Not Losing it


“I was doing so well, but now I’ve lost it.”

I was sitting with a patient whom I had not seen for some time. He had made extraordinary progress in developing new movement habits and strategies, and had reaped great functional rewards from his efforts. He had enjoyed greater success in his training and in competition, and things had been going very well indeed. I had waved him off to continue independently two years ago, as he had all the tools he needed, but here he was, sitting in front of me, looking despondent.

What has happened?

Well… life has happened. His child had become seriously ill; his partner had not coped, making him the person holding the family fabric together. Upheavals in the organisation that he worked for had changed his role and increased his work load. A pipe had leaked in his bathroom, causing enormous damage in his home. By anyone’s reckoning, it had been a torrid year.

So how did he present? Unsurprisingly, some niggles had crept back in – a grumbly hip and shoulder had started to complain again. In standing, he was overly erect, with high tension in his back extensors and shoulders held stiffly back. In sitting, he was the opposite, as if he folded in on himself. Tasks that he had mastered were now difficult, and he looked very much like he did before we began all that time ago. He was convinced that all his previous effort was for nothing – that his progress had been lost.

So many people go through this experience. It is how life goes, the ups and downs, the ebbs and flows. We cultivate a fantasy of control, but in reality, it isn’t how in control we are but how we ride the waves that enables us to keep moving through life.
---*---
* [REQUIRED TASKS]
**a)** In the article about the returning patient, shorten the paragraph beginning "Well… life has happened." into a short list that keeps its main facts.
**b)** Using the article about the returning patient, explain in one to three sentences why the narrator had sent the patient off to continue on his own two years earlier.
**c)** Carry on the article about the returning patient from the point where it stops.
The entries that come next aren't needed for any of this work.

Entries from a dataset
---*---
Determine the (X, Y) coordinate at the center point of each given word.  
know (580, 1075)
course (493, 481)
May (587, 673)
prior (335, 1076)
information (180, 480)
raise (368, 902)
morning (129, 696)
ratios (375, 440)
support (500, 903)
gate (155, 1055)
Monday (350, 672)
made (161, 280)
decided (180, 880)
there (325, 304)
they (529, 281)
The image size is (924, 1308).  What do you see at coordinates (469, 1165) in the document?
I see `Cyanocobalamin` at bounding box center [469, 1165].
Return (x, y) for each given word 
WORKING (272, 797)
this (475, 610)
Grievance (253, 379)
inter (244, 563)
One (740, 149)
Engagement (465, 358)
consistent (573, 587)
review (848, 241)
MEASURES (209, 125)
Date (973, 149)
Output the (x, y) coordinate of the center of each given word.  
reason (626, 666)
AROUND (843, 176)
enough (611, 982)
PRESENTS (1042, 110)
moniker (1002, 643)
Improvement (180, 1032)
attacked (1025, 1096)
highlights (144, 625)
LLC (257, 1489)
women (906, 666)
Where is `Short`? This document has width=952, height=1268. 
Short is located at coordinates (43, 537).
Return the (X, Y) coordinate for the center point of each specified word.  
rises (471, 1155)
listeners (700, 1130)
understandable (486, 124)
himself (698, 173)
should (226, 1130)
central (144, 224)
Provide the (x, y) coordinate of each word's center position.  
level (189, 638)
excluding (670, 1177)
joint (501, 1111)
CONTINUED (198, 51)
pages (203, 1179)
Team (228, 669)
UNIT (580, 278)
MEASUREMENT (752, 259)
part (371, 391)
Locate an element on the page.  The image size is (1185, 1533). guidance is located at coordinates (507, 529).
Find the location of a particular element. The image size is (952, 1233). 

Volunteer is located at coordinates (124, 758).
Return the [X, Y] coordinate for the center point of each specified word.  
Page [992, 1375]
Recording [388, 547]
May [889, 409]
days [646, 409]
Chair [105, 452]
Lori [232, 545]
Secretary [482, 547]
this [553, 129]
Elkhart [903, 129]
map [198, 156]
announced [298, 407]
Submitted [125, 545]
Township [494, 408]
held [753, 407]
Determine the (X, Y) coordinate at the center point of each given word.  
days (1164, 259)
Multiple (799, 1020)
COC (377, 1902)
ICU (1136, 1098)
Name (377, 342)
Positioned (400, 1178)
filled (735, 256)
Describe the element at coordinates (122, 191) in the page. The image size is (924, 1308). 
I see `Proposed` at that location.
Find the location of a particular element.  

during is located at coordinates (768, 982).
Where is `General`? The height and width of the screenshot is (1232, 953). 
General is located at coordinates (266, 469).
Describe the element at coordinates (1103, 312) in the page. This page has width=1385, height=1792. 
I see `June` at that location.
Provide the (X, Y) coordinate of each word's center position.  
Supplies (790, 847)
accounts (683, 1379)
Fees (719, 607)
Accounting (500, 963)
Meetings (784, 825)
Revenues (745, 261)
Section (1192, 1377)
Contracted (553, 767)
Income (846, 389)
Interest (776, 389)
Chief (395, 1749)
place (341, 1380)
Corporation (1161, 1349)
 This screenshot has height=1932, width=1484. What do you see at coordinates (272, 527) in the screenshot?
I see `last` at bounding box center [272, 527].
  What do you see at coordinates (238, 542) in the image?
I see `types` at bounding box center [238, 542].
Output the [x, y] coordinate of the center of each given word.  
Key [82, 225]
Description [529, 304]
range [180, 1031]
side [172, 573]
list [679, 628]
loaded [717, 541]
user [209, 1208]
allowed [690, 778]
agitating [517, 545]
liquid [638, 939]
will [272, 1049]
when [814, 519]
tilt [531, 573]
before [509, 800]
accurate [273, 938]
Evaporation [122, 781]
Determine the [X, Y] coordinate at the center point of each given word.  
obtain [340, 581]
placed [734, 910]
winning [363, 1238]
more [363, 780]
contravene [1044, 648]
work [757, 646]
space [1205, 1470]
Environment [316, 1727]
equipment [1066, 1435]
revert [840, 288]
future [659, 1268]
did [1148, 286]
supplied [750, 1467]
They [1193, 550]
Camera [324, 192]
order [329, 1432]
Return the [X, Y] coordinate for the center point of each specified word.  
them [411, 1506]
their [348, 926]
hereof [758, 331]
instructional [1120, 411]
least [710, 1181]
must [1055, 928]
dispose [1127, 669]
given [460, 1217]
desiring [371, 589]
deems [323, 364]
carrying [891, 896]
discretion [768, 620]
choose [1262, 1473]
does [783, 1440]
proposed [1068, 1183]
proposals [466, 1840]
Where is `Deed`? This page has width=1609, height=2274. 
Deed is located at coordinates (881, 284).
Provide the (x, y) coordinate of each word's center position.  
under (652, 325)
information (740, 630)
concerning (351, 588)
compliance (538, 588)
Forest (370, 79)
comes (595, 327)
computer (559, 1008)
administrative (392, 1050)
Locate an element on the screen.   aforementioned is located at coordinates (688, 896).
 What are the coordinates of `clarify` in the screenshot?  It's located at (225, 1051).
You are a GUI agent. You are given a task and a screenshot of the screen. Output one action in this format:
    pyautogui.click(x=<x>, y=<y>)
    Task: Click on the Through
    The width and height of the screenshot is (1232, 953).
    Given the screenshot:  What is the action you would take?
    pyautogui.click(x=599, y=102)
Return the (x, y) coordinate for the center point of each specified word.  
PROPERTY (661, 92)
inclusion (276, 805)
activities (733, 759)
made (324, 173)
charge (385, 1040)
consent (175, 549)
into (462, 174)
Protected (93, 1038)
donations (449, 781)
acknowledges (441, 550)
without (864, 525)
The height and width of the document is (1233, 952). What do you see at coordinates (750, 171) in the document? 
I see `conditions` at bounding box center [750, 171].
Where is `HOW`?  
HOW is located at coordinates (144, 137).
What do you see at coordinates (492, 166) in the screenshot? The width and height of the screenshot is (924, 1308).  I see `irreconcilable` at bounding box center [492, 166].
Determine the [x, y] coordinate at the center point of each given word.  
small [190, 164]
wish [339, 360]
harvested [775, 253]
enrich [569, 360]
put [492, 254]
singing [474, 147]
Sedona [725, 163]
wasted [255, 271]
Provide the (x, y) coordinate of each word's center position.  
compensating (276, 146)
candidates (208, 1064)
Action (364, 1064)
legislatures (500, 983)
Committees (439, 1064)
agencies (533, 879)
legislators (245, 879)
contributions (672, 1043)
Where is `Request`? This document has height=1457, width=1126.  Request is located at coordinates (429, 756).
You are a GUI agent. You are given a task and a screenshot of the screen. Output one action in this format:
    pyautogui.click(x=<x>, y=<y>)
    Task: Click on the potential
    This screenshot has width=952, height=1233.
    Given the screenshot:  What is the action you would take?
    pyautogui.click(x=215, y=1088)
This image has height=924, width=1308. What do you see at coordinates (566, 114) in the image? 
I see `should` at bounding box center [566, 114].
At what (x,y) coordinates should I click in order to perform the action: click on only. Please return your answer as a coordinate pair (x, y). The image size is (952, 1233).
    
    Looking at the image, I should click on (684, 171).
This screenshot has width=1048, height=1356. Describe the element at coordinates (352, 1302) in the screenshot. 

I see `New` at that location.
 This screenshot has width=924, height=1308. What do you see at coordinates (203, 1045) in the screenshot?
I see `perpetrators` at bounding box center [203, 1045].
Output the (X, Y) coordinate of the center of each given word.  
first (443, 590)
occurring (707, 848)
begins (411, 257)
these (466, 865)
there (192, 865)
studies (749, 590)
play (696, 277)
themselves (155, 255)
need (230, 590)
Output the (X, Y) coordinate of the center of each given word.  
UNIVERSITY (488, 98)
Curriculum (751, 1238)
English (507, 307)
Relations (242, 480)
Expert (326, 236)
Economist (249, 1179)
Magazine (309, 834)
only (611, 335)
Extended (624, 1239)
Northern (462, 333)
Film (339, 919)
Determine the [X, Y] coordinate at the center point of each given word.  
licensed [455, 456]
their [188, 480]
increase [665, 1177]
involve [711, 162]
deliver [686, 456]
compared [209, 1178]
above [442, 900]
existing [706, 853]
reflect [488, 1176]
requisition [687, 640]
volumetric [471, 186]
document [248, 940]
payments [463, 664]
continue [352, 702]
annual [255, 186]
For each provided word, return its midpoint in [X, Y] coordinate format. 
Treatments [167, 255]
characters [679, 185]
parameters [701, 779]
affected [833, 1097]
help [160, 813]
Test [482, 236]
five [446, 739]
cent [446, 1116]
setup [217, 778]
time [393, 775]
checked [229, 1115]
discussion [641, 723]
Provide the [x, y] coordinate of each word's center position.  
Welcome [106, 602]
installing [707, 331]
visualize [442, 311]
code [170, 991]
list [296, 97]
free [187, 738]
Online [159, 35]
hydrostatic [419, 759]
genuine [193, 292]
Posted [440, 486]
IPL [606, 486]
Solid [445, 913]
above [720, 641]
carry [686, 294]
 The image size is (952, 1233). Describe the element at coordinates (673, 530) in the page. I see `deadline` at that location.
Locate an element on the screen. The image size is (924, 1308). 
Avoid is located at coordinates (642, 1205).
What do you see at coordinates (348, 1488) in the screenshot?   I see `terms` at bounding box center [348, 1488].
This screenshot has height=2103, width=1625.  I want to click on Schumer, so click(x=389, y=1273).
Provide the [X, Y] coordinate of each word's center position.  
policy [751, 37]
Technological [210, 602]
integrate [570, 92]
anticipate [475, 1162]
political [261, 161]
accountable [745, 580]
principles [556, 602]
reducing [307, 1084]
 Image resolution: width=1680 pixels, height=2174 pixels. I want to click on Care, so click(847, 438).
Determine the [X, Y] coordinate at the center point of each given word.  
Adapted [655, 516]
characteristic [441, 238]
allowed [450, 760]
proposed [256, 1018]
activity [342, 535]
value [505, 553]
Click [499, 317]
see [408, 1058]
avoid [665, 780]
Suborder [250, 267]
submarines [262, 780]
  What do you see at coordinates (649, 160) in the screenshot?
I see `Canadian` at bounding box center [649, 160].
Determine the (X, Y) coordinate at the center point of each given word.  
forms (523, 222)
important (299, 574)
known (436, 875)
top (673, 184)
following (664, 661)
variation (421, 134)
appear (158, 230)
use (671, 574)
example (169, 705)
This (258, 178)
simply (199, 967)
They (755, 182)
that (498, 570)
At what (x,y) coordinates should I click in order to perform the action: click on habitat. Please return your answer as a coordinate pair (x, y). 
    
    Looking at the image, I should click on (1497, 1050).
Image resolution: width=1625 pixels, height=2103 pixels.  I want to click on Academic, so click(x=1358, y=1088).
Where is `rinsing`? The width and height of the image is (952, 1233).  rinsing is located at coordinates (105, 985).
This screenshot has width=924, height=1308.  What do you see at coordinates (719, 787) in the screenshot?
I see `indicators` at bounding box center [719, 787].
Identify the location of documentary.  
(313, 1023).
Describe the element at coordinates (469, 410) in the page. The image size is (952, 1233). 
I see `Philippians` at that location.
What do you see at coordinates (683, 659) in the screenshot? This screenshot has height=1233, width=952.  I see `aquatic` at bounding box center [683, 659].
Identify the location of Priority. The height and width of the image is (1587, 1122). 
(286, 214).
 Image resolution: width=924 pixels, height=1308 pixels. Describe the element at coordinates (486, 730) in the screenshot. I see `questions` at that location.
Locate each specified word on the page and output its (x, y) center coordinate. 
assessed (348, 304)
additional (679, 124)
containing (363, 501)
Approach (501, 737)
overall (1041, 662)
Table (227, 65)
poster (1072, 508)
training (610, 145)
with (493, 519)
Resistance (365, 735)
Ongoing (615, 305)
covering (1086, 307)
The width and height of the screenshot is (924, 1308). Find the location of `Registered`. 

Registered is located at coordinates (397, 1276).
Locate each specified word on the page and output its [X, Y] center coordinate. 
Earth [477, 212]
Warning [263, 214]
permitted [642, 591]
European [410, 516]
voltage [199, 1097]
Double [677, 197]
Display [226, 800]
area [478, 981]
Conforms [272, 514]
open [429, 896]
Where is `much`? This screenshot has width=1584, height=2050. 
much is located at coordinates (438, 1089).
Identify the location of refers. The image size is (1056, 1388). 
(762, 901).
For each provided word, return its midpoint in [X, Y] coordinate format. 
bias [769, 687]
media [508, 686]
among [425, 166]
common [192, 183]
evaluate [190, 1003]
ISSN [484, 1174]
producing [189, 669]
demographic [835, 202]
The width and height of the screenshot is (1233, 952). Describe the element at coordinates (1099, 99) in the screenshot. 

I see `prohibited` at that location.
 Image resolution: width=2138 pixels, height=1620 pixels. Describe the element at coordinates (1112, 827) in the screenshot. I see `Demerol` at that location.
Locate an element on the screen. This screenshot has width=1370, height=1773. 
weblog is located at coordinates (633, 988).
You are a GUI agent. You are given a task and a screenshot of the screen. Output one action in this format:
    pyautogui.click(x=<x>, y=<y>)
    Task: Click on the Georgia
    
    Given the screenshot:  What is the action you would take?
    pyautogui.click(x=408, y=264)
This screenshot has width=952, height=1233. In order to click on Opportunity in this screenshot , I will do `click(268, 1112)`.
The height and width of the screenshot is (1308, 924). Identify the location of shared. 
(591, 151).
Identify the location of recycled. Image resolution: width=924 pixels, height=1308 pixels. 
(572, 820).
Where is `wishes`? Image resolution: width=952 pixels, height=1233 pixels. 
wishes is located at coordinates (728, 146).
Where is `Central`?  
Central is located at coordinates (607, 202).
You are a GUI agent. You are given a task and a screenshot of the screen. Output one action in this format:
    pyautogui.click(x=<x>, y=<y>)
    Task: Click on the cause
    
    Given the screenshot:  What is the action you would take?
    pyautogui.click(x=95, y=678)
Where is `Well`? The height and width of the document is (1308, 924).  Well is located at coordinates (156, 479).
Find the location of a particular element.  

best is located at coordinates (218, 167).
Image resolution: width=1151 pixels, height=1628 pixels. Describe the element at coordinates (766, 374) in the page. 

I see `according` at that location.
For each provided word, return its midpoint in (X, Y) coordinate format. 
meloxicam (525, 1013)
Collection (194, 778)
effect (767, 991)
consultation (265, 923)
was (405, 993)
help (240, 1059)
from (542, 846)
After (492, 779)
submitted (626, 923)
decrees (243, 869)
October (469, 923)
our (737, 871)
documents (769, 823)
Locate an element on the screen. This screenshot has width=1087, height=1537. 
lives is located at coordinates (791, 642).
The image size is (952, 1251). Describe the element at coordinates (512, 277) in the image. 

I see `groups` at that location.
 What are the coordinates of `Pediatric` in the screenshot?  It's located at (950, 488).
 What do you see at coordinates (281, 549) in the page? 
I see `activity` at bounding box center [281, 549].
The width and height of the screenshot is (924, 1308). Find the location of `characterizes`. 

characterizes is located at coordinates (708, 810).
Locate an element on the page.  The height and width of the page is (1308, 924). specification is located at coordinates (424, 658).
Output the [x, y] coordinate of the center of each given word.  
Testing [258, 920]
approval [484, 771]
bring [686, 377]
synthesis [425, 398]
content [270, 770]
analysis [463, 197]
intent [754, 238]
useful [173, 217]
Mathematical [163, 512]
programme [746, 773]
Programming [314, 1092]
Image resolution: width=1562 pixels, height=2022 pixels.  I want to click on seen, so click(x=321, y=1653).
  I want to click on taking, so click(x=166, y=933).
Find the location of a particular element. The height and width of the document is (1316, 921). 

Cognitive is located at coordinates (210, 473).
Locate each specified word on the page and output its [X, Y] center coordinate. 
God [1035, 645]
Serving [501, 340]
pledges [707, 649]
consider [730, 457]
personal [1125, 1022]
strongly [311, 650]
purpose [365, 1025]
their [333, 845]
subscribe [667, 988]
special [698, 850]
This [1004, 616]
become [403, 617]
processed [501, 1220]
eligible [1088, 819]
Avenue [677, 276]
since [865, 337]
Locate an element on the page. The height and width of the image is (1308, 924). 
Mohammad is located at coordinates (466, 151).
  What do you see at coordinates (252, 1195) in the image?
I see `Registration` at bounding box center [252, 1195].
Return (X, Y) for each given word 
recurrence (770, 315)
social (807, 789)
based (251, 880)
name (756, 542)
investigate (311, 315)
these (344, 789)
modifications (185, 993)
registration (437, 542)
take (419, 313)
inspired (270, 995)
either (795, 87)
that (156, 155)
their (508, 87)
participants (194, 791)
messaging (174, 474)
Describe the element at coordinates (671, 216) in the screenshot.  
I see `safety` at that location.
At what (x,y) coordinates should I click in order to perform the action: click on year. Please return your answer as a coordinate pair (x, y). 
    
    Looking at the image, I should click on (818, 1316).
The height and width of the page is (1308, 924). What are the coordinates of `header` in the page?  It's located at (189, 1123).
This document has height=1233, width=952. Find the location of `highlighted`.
---*---
* [ANSWERS BY ITEM]
**a)**
- His child had become seriously ill.
- His partner had not coped, so he was the one holding the family together.
- Upheavals in the organization he worked for had changed his role and added to his workload.
- A leaking pipe in his bathroom had caused enormous damage to his home.
- By anyone's reckoning, it had been a torrid year.

**b)** The narrator let him continue independently because he had all the tools he needed. He had made extraordinary progress in building new movement habits and strategies.

**c)**
We expect our physical selves to somehow be immune to the emotional and psychological shifts that we go through, and feel as though we are failing if we seem to have lost ground in our fitness and movement.

The first thing to know is that nothing has been lost. Over time and with repetition, we may rewrite some brain pathways, but the information and experience hasn’t disappeared. What has happened is stress. I explained to this patient that his brain has gone into emergency mode, and that this has had several effects. The part of our brain which helps us to process sensory feedback from the body can become inhibited, making us feel disconnected. When we can’t sense ourselves, one of the things we can do is create more noise with muscle tension, which robs us of our movement fluency. Our postural control fluctuates in response to our emotional experience, and he is shifting between the upright tension of withstanding his circumstances, and collapsing into overwhelm when it is all too tiring. He is literally wearing his emotions.

Although he thinks that he needs to start again, he just needs a reboot. I asked him what the first rule of technology is when something doesn’t work. He said that you switch it off, and switch it back on again. Exactly, I said.

So, we settled him into supine, and invited him to switch off, and allow his awareness to float down and settle to the back of his head as it rested on a folded towel. Together we lightly explored the connection of his back and shoulders as they rested on the floor, discovering together the areas which were or were not in contact. We played with breathing, shifting awareness of it from place to place, altering its rhythm, direction and amplitude.

Then in sitting, together we found his feet, once again playing with changing pressure and exploring connection, before doing the same in standing. Together we gently bounced a little through our hips and knees, feeling the sense of the ground under our soles, and the softness in our joints.

We retested his balance and basic low body control and…. he was back. To his relief and astonishment, he felt balanced and stable again. The sun came out in his face.

It could have been so different. Imagine that the conversation followed the “loss of control” thread. How easy it would be to increase the pressure, and the worry. However, armed with a little bit of neuroscience, we can take a different path, the one that recognises the brain’s mighty efforts to cope with what is going on in our lives. We can understand that the brain consumes enormous amounts of energy, and that sometimes some areas become less active as others are having their buttons pushed constantly.

We realise that we can take steps to change this, and in doing so, reconnect with our body posture and movement.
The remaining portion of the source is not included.